Canalblog
Editer l'article Suivre ce blog Administration + Créer mon blog
Publicité
patchworkman's blog
19 mars 2007

HANNIBAL LECTER: LES ORIGINES DU MAL (film)

Sortie en salles

HANNIBAL LECTER: LES ORIGINES DU MAL

(Hannibal Rising)

de Peter Webber (2006)

aff

Voilà l'un des films les plus attendus de l'année. Les producteurs ont mis le paquet: commande auprès de Thomas Harris d'un roman "préquelle" sur les origines du monstre (bien que la chose ait été explicitement annoncée à l'occasion de quelques flash-back dans "Hannibal", le troisième roman du cycle), écriture quasi simultanée du livre et du script (ce dernier étant confié à l'auteur en personne), sorties en salles et en librairies pareillement coïncidentes, etc, etc... Bref, cette histoire sent méchamment la stratégie marketing planifiée de longue date avec l'aval d'un Thomas Harris plus que complaisant... Par le fait, on n'est plus aujourd'hui dans le contexte que connut Jonathan Demme lorsqu'il réalisa son mémorable "Silence des Agneaux", puisque ce fut cette adaptation magistrale qui fit d'Hannibal une star et un véritable mythe moderne. Résultat logique: devenu bankable, notre cannibale préféré ne tarda pas à se faire limer les crocs afin de voir son public élargi. Déjà, avec l'adaptation d'"Hannibal", le visuel très glauque et sans concession du film de Demme faisait place à la réalisation esthétisante et chichiteuse de Ridley Scott, auquel on saura gré de nous avoir conservé la violence graphique, alors qu'on ne pardonnera pas la trahison ignoble et totalement illogique de l'épilogue d'un script pourtant écrit par David Mamet, derrière lequel on sent la patte lourdasse et mercantile du marchand de soupe qu'est devenu Dino de Laurentiis, soucieux de ne pas s'aliéner les ligues de vertu - c'est mauvais pour les affaires!
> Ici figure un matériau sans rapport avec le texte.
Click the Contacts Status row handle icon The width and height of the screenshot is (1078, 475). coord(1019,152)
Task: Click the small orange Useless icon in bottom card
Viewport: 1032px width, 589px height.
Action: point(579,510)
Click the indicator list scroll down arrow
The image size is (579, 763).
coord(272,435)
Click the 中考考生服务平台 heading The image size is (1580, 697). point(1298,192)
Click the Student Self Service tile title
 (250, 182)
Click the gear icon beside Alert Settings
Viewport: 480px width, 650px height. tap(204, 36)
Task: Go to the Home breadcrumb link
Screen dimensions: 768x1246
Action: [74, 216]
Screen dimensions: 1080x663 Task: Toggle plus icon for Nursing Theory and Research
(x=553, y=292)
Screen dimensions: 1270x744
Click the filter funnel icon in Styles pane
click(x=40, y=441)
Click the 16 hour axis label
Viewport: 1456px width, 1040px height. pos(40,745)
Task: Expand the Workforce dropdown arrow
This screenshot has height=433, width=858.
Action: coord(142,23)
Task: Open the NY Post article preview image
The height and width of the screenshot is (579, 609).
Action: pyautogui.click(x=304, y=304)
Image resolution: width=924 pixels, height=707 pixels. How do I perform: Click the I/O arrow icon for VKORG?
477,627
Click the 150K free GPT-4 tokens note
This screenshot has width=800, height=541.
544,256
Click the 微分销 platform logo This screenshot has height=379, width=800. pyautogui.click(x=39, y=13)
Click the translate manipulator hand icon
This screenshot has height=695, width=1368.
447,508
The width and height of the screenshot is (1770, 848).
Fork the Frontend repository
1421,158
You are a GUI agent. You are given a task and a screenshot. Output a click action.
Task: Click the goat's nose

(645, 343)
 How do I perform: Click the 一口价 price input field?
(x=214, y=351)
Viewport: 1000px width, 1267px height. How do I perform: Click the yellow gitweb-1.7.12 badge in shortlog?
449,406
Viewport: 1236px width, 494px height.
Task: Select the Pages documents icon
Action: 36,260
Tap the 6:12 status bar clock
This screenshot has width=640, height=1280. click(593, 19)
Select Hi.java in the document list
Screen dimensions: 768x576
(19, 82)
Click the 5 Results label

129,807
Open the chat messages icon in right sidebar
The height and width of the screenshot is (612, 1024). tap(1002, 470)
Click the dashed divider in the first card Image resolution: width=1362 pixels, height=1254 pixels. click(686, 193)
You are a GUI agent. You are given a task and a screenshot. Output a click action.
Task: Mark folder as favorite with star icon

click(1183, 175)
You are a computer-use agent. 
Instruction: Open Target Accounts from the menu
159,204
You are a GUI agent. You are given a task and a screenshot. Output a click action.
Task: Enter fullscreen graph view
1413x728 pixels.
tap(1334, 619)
Le pire fut atteint avec "Dragon Rouge", catastrophe réalisée - si on peut dire! - par l'analphabète manchot Brett Ratner, avec un Anthony Hopkins cabotin et un Edward Norton transparent, loin de nous faire oublier la performance du génial William Petersen qui tenait le même rôle dans "Le Sixième Sens" de Michael Mann. Force est dont de reconnaître que, victime du succès amplement mérité du "Silence des Agneaux" - comme par hasard le seul film de la saga non produit par de Laurentiis! - la créature échappe de plus en plus à son créateur, confisquée par un mogul vénal pour être exposée à la Fête à Neuneu, tels King Kong ou Elephant Man, et il y a fort à parier que si les choses continuent à ce train, l'on verra bientôt à Disneyland des mioches grassouillets arborer le masque d'Hannibal sous l'oeil attendri de leurs géniteurs WASP!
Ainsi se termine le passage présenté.